Stored dataset items:
# # # # #
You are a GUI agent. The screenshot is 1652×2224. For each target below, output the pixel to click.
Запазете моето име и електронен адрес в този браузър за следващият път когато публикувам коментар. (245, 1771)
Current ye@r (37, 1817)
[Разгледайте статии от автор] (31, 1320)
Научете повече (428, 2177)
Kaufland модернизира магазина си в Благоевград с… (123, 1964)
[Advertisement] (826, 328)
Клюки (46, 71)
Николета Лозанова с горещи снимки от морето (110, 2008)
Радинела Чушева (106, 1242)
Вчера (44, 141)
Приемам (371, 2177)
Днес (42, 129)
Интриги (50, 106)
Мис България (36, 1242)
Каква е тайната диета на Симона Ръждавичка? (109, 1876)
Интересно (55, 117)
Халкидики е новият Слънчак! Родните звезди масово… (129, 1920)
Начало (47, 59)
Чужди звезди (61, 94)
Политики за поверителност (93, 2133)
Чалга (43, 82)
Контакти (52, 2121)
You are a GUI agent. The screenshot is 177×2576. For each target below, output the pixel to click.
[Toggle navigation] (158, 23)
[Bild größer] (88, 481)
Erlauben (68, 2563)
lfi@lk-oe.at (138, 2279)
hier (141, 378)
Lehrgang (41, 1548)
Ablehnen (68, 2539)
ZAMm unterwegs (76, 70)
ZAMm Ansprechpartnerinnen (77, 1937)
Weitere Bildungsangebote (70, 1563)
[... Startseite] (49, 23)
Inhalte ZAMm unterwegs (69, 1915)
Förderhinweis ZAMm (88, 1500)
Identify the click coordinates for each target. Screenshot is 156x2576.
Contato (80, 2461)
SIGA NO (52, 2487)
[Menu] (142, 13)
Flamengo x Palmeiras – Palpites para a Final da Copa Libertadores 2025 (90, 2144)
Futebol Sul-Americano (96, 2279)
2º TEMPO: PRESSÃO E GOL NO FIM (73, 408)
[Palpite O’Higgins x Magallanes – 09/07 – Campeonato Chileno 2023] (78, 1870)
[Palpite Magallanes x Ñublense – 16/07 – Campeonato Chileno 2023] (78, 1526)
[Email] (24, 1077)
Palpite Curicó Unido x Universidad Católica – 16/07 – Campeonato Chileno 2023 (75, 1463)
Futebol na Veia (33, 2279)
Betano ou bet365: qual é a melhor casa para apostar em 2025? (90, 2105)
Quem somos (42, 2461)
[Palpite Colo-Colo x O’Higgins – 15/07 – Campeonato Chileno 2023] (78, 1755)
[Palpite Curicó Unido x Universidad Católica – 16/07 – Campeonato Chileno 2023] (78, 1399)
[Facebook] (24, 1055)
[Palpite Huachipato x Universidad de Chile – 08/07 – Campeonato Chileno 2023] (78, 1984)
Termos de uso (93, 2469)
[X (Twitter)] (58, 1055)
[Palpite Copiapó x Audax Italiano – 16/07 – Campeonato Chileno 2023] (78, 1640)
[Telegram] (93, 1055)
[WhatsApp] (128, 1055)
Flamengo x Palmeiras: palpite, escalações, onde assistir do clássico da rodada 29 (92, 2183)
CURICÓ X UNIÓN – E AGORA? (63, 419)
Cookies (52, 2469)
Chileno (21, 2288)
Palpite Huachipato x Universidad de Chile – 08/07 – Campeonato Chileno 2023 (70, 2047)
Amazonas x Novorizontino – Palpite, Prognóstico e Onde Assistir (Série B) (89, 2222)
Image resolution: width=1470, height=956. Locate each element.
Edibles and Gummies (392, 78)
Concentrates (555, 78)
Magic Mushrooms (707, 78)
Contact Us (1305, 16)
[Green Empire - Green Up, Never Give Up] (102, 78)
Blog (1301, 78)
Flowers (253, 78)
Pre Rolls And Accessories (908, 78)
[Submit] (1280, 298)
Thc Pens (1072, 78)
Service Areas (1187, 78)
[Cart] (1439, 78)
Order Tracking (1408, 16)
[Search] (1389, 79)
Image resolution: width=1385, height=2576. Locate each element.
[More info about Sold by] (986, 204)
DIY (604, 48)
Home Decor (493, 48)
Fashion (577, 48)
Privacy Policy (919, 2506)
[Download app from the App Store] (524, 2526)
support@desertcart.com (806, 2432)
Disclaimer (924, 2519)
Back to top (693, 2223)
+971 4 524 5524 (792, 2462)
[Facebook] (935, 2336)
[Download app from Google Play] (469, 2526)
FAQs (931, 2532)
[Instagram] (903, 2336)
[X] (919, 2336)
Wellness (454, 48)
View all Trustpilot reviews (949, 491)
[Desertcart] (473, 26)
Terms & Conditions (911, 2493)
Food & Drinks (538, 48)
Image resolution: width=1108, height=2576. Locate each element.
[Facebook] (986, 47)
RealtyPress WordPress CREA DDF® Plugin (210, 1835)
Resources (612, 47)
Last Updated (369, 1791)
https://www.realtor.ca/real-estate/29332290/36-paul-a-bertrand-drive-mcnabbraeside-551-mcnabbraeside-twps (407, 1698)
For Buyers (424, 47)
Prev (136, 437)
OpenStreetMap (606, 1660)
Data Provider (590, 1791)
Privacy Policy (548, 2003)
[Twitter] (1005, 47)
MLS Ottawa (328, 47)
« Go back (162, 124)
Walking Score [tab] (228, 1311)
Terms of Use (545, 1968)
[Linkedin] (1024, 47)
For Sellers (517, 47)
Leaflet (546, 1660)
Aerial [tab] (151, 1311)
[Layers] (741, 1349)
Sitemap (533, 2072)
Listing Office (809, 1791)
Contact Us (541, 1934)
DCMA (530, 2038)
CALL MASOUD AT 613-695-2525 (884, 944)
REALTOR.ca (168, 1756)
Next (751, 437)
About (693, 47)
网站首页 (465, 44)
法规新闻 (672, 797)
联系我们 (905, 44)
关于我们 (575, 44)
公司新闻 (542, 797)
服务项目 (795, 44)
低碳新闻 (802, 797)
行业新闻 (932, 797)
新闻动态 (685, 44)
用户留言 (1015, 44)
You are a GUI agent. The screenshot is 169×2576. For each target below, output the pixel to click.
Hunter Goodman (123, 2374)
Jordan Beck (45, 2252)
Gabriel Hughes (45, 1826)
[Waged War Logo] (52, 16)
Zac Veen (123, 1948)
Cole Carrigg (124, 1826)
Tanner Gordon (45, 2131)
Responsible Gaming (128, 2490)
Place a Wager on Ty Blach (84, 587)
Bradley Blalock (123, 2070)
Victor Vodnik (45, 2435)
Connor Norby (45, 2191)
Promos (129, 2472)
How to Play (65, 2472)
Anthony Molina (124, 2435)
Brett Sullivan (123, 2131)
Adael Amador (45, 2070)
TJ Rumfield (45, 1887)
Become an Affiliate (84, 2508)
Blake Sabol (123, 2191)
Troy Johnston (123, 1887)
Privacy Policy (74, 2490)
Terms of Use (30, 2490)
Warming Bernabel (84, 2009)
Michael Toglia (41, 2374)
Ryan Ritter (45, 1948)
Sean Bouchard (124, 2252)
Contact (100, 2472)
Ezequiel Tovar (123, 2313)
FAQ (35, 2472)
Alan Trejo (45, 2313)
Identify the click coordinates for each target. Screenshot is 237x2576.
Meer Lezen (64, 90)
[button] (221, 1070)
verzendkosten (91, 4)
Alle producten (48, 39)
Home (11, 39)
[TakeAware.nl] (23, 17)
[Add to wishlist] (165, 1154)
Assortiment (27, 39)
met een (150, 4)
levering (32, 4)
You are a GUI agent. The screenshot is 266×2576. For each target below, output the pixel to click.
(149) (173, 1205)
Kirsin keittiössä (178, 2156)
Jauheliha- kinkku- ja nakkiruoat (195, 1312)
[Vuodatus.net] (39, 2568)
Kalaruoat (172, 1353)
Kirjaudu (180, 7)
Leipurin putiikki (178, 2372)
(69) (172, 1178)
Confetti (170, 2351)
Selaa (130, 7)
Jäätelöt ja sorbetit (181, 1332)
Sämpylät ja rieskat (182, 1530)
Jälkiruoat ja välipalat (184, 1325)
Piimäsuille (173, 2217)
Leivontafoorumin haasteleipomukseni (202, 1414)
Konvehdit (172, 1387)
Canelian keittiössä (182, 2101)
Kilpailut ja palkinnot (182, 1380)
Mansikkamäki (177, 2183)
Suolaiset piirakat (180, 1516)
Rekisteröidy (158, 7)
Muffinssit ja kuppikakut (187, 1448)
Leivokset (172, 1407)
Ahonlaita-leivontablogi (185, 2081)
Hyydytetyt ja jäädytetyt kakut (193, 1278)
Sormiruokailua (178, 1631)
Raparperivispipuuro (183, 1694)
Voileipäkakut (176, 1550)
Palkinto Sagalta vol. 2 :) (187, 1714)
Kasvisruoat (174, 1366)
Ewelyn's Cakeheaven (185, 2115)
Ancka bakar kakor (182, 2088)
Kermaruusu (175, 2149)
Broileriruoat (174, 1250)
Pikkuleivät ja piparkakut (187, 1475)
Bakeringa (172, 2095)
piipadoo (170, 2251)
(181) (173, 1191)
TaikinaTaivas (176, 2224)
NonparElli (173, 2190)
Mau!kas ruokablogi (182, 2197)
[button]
# # # # #
Stop at the line containing "Клюки (46, 71)". Please print exactly every line before it from the start of the records, plus that line itself, and nothing else.

You are a GUI agent. The screenshot is 1652×2224. For each target below, output the pixel to click.
Запазете моето име и електронен адрес в този браузър за следващият път когато публикувам коментар. (245, 1771)
Current ye@r (37, 1817)
[Разгледайте статии от автор] (31, 1320)
Научете повече (428, 2177)
Kaufland модернизира магазина си в Благоевград с… (123, 1964)
[Advertisement] (826, 328)
Клюки (46, 71)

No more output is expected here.